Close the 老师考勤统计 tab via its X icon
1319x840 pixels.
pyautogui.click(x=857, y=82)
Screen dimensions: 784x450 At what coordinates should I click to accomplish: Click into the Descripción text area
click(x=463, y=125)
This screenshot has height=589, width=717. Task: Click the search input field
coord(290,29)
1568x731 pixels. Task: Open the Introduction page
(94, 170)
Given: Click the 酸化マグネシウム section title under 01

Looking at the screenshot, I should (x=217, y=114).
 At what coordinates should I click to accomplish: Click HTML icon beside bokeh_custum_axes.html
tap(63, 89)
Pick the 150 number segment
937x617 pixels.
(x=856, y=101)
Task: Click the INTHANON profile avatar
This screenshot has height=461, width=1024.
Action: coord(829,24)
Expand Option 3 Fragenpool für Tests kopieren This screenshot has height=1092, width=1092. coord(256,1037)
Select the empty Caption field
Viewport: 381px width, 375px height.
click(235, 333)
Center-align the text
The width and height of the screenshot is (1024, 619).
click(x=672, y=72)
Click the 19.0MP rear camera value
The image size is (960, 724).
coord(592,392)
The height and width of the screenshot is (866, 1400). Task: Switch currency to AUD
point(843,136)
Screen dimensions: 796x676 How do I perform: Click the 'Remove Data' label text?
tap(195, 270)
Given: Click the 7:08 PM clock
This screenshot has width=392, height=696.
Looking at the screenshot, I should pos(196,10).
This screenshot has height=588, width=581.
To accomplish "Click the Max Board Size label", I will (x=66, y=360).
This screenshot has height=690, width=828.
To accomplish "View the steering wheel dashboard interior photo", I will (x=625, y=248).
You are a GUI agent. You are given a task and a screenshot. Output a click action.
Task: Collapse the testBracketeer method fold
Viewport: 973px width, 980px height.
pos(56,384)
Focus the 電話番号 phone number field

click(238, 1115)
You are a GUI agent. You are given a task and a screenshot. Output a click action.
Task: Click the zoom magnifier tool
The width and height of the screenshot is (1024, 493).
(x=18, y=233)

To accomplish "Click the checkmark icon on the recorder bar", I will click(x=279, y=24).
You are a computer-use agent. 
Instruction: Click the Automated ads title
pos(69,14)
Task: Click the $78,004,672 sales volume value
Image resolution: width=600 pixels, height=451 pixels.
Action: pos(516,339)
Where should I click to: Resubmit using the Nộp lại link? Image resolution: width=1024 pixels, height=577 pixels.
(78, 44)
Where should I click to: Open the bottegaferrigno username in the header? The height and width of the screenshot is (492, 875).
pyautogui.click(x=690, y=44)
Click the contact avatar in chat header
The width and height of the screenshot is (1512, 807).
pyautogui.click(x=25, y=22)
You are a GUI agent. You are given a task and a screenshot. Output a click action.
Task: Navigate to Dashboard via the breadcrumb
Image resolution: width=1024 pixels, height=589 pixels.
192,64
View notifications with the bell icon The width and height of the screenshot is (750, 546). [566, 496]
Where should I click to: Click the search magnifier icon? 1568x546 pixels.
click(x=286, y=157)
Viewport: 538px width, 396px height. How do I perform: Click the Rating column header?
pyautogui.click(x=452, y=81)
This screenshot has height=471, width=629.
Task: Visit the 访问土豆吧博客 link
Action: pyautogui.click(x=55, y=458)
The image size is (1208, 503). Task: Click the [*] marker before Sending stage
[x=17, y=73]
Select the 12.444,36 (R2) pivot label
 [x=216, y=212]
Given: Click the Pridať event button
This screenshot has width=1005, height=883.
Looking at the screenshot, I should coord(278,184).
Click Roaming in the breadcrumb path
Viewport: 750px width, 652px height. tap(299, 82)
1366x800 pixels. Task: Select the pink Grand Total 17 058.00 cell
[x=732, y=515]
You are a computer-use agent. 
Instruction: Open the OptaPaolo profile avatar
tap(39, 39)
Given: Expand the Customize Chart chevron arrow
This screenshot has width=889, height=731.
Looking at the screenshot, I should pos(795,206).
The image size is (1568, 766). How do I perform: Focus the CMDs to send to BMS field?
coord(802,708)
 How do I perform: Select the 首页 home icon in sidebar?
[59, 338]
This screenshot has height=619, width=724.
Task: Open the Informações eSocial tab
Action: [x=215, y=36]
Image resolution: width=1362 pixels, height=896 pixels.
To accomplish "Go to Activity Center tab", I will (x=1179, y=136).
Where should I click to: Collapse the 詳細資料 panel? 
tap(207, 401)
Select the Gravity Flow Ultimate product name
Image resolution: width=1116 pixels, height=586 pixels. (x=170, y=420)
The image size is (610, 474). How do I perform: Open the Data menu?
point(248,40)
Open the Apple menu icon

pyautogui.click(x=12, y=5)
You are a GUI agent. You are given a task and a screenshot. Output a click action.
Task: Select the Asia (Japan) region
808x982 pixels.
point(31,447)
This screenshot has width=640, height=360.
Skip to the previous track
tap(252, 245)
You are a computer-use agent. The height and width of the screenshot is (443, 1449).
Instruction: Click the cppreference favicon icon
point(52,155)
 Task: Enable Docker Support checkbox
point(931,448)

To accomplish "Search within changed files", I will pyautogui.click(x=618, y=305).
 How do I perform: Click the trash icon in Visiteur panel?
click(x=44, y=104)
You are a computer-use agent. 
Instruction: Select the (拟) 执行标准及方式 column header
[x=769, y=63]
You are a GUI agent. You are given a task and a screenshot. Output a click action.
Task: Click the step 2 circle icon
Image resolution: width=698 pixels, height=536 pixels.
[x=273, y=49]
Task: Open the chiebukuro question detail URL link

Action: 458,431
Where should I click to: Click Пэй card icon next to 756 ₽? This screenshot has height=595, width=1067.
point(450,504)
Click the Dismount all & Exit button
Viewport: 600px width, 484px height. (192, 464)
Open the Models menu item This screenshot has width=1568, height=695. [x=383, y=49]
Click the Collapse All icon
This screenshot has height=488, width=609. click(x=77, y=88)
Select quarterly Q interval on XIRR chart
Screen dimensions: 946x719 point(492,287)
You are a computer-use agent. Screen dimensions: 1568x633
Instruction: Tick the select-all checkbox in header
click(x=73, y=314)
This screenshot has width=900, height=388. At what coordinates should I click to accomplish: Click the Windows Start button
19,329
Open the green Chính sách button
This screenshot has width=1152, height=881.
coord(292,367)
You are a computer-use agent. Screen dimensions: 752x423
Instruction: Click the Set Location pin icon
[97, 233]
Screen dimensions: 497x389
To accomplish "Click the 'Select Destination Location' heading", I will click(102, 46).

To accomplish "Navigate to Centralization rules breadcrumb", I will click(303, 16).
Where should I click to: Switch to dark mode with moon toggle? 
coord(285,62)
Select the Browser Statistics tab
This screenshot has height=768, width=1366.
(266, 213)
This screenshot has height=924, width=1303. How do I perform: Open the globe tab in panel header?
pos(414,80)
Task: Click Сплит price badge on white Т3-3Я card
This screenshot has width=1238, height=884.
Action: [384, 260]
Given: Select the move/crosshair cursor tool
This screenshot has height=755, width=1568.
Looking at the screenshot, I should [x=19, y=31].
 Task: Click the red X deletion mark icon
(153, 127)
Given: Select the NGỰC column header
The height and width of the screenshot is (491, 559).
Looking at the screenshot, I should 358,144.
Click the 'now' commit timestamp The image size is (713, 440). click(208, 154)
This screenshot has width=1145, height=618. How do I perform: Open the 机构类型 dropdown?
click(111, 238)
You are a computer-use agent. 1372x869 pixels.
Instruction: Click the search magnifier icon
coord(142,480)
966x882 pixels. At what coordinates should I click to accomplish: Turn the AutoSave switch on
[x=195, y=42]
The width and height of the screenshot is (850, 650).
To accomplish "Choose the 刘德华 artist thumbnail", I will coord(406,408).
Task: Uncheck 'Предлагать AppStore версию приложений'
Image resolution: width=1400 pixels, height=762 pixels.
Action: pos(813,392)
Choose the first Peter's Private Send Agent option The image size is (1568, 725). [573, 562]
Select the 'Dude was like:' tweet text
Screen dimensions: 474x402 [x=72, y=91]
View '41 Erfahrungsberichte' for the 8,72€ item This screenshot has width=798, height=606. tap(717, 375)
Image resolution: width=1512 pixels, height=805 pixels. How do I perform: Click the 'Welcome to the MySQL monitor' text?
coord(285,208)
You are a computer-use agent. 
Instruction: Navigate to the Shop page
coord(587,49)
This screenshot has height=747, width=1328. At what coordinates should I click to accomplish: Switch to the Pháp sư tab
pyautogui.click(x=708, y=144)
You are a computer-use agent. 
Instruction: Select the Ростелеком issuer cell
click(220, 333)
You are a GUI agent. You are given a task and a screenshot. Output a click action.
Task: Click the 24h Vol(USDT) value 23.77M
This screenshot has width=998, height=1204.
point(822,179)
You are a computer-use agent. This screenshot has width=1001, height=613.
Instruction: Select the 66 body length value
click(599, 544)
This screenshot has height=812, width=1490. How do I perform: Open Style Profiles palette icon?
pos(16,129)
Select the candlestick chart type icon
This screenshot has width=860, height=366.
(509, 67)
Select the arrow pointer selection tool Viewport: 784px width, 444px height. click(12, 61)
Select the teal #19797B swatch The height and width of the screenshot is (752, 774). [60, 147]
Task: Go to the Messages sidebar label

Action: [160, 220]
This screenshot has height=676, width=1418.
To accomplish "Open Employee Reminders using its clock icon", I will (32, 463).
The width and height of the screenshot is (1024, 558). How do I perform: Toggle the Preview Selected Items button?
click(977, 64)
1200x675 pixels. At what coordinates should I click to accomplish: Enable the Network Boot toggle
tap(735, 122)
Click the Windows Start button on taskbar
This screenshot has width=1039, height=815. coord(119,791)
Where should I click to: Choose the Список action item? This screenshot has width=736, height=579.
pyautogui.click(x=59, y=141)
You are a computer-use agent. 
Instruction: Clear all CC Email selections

Work order – Exactly how many lines of the records hold "tool"? Give the number without any words.

Task result – 3